GR 33149; (March, 1971) (Digest)
G.R. No. L-33149 March 16, 1971
UNITED PHILIPPINE LINES, INC., petitioner, vs. GODOFREDO DEANG, respondent.
FACTS
On January 8, 1969, a Hearing Officer awarded Godofredo Deang P5,886.58 in a workmen’s compensation case against United Philippine Lines, Inc. The employer failed to controvert the claim. The employer later filed a Motion to Set Aside the Award, which was denied by the Referee in an Order dated February 25, 1969. This denial order explicitly stated that any benefits already received by Deang under Section 14 (for temporary total disability) “shall be deducted from the amount of the award.” The employer’s subsequent motions for reconsideration led to the elevation of the records to the Workmen’s Compensation Commission, which ultimately ruled that the original award had become final and executory. A writ of execution was issued, resulting in the garnishment of P5,993.33 from the employer’s bank account.
The employer then filed a Motion to Set Aside the writ of execution, attaching copies of 59 receipts allegedly signed by Deang, showing he had already received P4,249.78 in benefits. The employer argued only P1,636.80 remained due. However, during the hearing on this motion, the Hearing Officer refused to allow the employer to present the original receipts as evidence. The Commission denied the motion to set aside the writ. Notably, the Commission had already authorized the release of P1,636.80 to Deang prior to this denial, retaining the balance of the garnished funds.
ISSUE
Whether the employer was improperly denied the opportunity to prove payments made to the claimant, which should be deducted from the final award pursuant to the Referee’s lawful order.
RULING
The Supreme Court dismissed the petition but without prejudice to the employer’s right to prove the alleged payments. The Court clarified that the Referee’s Order of February 25, 1969, which mandated the deduction of benefits already received from the total award, did not constitute an amendment of the final award. Instead, it was a mere incident in the execution process, a proper implementation of the award. The employer’s substantive right to have such lawful deductions credited was upheld.

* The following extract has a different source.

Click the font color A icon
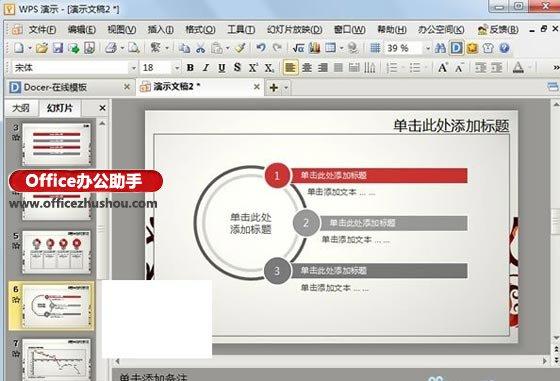The height and width of the screenshot is (381, 560). tap(518, 67)
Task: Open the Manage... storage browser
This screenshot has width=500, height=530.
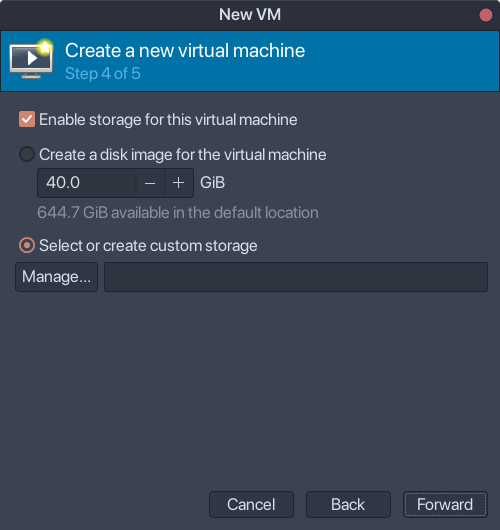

Critically, the Court found that the employer was denied procedural due process when the Hearing Officer refused to allow the presentation of the original receipts as evidence. This prevented the employer from substantiating its claim that a significant portion of the award had already been satisfied. Consequently, while the Court dismissed the main petition, it expressly preserved the employer’s rights: (a) to present the 59 receipts either to the Commission or to the Sheriff executing the award, and (b) to have the total amount evidenced by those authentic receipts deducted from the garnished amount. The resolution ensured that execution would conform to the actual amount still due, preventing unjust enrichment.